Express the stretch from the start of the entries through the line containing "pos(363,682)" as a Markdown table with the columns No. and Text, giving each line its own numbered row and leaving out blank lines.

[Interface element records]
━━━━━━━━━━━━━━━━━━━━━━━━━━━━━━

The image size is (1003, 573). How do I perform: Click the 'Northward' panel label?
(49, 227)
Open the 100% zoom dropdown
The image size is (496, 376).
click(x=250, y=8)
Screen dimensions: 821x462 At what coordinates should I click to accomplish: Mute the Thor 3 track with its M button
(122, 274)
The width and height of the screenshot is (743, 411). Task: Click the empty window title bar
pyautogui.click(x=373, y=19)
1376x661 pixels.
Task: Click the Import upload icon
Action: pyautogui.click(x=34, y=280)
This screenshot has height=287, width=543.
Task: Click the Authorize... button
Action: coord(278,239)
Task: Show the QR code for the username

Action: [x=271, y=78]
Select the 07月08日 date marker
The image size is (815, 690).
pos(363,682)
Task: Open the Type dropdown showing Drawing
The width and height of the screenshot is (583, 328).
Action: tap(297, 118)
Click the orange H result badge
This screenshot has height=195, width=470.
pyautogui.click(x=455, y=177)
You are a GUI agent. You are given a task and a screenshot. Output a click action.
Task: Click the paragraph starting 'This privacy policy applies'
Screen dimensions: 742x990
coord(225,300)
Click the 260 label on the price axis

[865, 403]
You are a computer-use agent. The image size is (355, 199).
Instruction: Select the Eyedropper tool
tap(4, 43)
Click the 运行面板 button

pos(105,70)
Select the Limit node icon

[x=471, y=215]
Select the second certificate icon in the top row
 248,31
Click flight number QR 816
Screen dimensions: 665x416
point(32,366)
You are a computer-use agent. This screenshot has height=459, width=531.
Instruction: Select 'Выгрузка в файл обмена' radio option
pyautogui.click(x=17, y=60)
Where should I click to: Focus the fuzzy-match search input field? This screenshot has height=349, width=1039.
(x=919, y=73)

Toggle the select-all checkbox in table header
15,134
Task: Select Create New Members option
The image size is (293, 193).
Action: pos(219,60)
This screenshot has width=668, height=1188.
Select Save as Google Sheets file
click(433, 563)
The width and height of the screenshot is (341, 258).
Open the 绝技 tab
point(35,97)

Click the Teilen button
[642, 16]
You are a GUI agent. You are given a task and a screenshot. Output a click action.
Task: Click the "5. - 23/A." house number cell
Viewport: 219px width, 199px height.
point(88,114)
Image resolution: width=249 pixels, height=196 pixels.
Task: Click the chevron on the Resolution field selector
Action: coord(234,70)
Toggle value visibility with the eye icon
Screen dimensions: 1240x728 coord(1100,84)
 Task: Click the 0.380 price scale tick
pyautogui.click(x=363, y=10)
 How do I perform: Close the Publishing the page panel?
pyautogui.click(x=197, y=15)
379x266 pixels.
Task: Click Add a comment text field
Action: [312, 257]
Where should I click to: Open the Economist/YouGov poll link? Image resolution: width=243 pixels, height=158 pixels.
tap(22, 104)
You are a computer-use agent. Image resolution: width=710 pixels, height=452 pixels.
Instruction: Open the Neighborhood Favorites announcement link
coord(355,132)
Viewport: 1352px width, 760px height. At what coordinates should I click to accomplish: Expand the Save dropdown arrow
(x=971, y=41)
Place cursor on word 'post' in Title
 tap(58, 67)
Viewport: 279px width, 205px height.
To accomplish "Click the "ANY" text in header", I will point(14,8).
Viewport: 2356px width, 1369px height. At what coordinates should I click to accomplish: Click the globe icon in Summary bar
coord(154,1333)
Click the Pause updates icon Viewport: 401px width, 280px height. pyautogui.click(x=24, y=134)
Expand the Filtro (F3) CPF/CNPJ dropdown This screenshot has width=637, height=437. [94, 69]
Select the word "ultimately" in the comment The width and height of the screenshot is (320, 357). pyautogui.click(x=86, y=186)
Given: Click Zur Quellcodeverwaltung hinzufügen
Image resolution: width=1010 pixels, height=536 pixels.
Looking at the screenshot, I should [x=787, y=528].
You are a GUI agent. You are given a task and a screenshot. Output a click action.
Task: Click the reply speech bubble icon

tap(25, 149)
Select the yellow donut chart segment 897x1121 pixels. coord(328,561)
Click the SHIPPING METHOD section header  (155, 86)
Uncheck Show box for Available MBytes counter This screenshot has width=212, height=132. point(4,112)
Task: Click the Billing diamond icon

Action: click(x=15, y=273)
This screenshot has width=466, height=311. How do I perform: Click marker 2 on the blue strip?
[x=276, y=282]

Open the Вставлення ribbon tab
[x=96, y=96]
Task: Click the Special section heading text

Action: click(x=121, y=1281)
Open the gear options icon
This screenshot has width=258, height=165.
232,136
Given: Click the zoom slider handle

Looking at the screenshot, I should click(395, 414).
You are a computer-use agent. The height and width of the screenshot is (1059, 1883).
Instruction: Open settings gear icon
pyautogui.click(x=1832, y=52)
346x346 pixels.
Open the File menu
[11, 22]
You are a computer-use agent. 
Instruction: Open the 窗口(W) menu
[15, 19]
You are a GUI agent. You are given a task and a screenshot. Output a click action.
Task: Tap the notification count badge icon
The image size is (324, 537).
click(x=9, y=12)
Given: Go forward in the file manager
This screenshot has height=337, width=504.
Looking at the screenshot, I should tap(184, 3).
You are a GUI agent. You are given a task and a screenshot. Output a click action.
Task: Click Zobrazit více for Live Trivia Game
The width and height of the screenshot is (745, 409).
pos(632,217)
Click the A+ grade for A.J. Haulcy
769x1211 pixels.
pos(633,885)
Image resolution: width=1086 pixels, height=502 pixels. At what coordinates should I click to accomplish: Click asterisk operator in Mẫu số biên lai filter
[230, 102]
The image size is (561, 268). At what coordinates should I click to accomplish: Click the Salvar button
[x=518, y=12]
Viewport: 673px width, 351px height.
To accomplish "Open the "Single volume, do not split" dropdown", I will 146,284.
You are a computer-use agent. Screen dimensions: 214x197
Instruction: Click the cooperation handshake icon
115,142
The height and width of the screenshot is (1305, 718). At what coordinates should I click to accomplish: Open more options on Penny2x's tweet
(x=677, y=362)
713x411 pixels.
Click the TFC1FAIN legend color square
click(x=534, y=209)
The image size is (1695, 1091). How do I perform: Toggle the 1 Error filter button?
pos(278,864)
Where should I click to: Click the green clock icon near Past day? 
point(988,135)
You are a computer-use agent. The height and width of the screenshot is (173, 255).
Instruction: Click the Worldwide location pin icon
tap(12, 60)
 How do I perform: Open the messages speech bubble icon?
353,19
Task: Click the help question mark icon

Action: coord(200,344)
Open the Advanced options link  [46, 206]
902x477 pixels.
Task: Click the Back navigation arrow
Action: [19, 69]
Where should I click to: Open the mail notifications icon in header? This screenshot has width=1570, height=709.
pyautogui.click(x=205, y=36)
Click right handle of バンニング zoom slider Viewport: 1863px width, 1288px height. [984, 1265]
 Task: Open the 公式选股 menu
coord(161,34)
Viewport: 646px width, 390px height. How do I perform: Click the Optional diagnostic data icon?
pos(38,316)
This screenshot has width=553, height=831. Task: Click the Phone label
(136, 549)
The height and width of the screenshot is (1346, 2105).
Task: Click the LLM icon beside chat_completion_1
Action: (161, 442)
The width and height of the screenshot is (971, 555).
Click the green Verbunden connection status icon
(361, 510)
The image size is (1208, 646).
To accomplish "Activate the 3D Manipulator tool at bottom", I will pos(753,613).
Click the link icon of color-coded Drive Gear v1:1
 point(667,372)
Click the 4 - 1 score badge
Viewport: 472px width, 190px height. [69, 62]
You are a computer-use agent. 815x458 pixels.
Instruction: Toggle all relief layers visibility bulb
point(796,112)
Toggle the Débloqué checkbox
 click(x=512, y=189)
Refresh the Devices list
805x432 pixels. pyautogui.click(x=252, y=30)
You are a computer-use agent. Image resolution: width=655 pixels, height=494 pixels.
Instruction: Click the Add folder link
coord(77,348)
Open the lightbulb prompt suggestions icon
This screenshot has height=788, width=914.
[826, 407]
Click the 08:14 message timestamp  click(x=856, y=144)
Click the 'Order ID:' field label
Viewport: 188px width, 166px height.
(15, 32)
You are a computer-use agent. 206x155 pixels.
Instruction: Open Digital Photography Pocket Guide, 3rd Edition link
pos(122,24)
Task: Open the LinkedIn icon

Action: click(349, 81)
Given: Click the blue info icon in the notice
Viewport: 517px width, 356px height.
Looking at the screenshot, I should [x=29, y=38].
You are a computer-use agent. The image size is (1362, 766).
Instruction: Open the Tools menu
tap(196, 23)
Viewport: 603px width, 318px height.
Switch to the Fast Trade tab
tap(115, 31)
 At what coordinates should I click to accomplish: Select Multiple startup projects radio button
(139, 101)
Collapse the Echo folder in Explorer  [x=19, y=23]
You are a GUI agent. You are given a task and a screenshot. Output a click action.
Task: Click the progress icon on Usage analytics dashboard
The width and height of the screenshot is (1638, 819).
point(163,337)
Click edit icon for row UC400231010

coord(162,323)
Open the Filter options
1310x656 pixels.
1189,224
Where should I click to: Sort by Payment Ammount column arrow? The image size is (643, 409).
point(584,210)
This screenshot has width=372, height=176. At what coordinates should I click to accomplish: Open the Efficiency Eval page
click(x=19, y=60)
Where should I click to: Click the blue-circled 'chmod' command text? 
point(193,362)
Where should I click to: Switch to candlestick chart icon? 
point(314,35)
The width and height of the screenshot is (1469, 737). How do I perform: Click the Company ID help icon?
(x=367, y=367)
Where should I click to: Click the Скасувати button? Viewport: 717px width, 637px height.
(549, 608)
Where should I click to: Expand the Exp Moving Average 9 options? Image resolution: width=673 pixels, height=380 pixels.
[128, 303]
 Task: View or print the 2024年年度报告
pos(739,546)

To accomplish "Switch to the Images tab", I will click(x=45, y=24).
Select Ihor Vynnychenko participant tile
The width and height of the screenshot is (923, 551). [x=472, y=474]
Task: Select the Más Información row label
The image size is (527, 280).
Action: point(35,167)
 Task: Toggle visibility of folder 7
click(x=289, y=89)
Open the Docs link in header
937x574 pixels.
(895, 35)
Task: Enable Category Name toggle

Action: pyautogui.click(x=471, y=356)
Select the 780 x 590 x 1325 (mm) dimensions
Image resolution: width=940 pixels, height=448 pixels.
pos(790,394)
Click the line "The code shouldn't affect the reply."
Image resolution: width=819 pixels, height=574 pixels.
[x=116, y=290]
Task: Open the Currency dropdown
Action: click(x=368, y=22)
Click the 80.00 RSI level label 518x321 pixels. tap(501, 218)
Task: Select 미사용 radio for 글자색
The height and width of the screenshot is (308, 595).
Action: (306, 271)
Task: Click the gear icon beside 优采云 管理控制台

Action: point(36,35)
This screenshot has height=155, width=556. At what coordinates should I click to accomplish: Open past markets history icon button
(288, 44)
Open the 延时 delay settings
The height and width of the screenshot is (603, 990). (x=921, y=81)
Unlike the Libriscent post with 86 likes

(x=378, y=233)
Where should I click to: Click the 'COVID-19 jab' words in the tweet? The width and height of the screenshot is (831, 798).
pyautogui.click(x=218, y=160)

━━━━━━━━━━━━━━━━━━━━━━━━━━━━━━

The reply:
| No. | Text |
|---|---|
| 1 | The image size is (1003, 573). How do I perform: Click the 'Northward' panel label? |
| 2 | (49, 227) |
| 3 | Open the 100% zoom dropdown |
| 4 | The image size is (496, 376). |
| 5 | click(x=250, y=8) |
| 6 | Screen dimensions: 821x462 At what coordinates should I click to accomplish: Mute the Thor 3 track with its M button |
| 7 | (122, 274) |
| 8 | The width and height of the screenshot is (743, 411). Task: Click the empty window title bar |
| 9 | pyautogui.click(x=373, y=19) |
| 10 | 1376x661 pixels. |
| 11 | Task: Click the Import upload icon |
| 12 | Action: pyautogui.click(x=34, y=280) |
| 13 | This screenshot has height=287, width=543. |
| 14 | Task: Click the Authorize... button |
| 15 | Action: coord(278,239) |
| 16 | Task: Show the QR code for the username |
| 17 | Action: [x=271, y=78] |
| 18 | Select the 07月08日 date marker |
| 19 | The image size is (815, 690). |
| 20 | pos(363,682) |